_The exercise_:
Rewrite these lines, swapping every "footer" for "bottom bar" and leaving the rest unchanged.

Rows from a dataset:
◇ ◇ ◇ ◇ ◇

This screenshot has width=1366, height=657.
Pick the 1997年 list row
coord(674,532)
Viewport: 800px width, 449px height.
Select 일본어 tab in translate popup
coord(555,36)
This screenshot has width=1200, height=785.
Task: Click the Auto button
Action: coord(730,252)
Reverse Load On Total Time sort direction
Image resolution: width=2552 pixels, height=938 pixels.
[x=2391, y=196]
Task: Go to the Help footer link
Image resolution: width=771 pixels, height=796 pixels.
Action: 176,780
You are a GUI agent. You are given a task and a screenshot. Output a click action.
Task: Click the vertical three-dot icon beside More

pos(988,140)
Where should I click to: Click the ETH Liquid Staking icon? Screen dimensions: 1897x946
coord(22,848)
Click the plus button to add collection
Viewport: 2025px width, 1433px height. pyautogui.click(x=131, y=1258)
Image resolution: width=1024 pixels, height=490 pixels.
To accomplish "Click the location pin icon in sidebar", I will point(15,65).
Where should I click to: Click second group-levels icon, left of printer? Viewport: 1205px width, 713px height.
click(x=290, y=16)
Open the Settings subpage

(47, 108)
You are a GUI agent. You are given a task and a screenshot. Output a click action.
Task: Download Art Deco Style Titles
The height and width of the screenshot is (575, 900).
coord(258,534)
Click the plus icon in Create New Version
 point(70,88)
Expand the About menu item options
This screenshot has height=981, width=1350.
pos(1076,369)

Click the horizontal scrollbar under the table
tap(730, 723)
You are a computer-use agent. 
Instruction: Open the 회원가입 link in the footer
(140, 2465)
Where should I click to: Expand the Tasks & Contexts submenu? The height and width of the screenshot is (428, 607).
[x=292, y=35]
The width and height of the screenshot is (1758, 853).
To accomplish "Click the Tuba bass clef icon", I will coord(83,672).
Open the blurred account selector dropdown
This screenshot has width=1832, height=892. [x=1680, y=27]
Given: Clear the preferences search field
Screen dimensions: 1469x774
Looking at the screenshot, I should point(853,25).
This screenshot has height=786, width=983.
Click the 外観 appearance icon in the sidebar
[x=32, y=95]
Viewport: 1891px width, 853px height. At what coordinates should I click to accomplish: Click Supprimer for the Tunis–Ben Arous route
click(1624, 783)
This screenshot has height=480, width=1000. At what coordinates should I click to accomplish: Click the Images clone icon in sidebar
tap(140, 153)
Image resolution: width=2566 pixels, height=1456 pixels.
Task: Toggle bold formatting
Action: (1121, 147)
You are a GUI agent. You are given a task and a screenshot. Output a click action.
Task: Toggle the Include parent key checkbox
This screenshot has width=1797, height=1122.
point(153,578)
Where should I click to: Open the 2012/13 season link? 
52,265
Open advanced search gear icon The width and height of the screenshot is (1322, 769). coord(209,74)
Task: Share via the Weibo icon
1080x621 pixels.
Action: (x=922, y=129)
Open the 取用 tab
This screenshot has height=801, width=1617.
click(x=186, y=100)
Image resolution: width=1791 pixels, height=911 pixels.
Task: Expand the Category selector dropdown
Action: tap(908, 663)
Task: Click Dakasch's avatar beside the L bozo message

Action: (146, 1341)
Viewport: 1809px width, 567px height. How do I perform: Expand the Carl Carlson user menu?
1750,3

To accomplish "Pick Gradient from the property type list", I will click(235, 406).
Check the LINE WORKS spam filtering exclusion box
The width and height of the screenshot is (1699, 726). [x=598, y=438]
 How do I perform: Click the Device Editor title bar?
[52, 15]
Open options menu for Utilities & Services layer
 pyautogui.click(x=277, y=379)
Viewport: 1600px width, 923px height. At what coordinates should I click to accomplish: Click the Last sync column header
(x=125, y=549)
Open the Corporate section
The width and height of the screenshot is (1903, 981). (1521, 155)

◇ ◇ ◇ ◇ ◇

_Task solution_:
This screenshot has width=1366, height=657.
Pick the 1997年 list row
coord(674,532)
Viewport: 800px width, 449px height.
Select 일본어 tab in translate popup
coord(555,36)
This screenshot has width=1200, height=785.
Task: Click the Auto button
Action: coord(730,252)
Reverse Load On Total Time sort direction
Image resolution: width=2552 pixels, height=938 pixels.
[x=2391, y=196]
Task: Go to the Help bottom bar link
Image resolution: width=771 pixels, height=796 pixels.
Action: 176,780
You are a GUI agent. You are given a task and a screenshot. Output a click action.
Task: Click the vertical three-dot icon beside More

pos(988,140)
Where should I click to: Click the ETH Liquid Staking icon? Screen dimensions: 1897x946
coord(22,848)
Click the plus button to add collection
Viewport: 2025px width, 1433px height. pyautogui.click(x=131, y=1258)
Image resolution: width=1024 pixels, height=490 pixels.
To accomplish "Click the location pin icon in sidebar", I will point(15,65).
Where should I click to: Click second group-levels icon, left of printer? Viewport: 1205px width, 713px height.
click(x=290, y=16)
Open the Settings subpage

(47, 108)
You are a GUI agent. You are given a task and a screenshot. Output a click action.
Task: Download Art Deco Style Titles
The height and width of the screenshot is (575, 900).
coord(258,534)
Click the plus icon in Create New Version
 point(70,88)
Expand the About menu item options
This screenshot has height=981, width=1350.
pos(1076,369)

Click the horizontal scrollbar under the table
tap(730, 723)
You are a computer-use agent. 
Instruction: Open the 회원가입 link in the bottom bar
(140, 2465)
Where should I click to: Expand the Tasks & Contexts submenu? The height and width of the screenshot is (428, 607).
[x=292, y=35]
The width and height of the screenshot is (1758, 853).
To accomplish "Click the Tuba bass clef icon", I will coord(83,672).
Open the blurred account selector dropdown
This screenshot has width=1832, height=892. [x=1680, y=27]
Given: Clear the preferences search field
Screen dimensions: 1469x774
Looking at the screenshot, I should point(853,25).
This screenshot has height=786, width=983.
Click the 外観 appearance icon in the sidebar
[x=32, y=95]
Viewport: 1891px width, 853px height. At what coordinates should I click to accomplish: Click Supprimer for the Tunis–Ben Arous route
click(1624, 783)
This screenshot has height=480, width=1000. At what coordinates should I click to accomplish: Click the Images clone icon in sidebar
tap(140, 153)
Image resolution: width=2566 pixels, height=1456 pixels.
Task: Toggle bold formatting
Action: (1121, 147)
You are a GUI agent. You are given a task and a screenshot. Output a click action.
Task: Toggle the Include parent key checkbox
This screenshot has width=1797, height=1122.
point(153,578)
Where should I click to: Open the 2012/13 season link? 
52,265
Open advanced search gear icon The width and height of the screenshot is (1322, 769). coord(209,74)
Task: Share via the Weibo icon
1080x621 pixels.
Action: (x=922, y=129)
Open the 取用 tab
This screenshot has height=801, width=1617.
click(x=186, y=100)
Image resolution: width=1791 pixels, height=911 pixels.
Task: Expand the Category selector dropdown
Action: tap(908, 663)
Task: Click Dakasch's avatar beside the L bozo message

Action: (146, 1341)
Viewport: 1809px width, 567px height. How do I perform: Expand the Carl Carlson user menu?
1750,3

To accomplish "Pick Gradient from the property type list", I will click(235, 406).
Check the LINE WORKS spam filtering exclusion box
The width and height of the screenshot is (1699, 726). [x=598, y=438]
 How do I perform: Click the Device Editor title bar?
[52, 15]
Open options menu for Utilities & Services layer
 pyautogui.click(x=277, y=379)
Viewport: 1600px width, 923px height. At what coordinates should I click to accomplish: Click the Last sync column header
(x=125, y=549)
Open the Corporate section
The width and height of the screenshot is (1903, 981). (1521, 155)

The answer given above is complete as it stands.